AIM OF THE TASK> The required answer is a copy of each line in the entries below that includes "agent".

DATA RECORDS>
##############################

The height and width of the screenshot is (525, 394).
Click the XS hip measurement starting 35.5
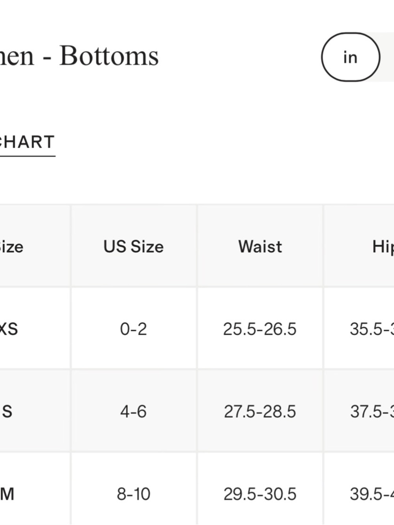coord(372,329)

##############################

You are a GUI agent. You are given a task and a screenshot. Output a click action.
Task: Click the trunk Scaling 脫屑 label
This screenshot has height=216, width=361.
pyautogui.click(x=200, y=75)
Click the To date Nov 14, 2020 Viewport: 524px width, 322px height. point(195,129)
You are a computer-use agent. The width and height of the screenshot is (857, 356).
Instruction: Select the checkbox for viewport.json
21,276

##############################

SOLUTION TO THE EXERCISE>
You are a GUI agent. You are given a task and a screenshot. Output a click action.
You are a computer-use agent. The width and height of the screenshot is (857, 356).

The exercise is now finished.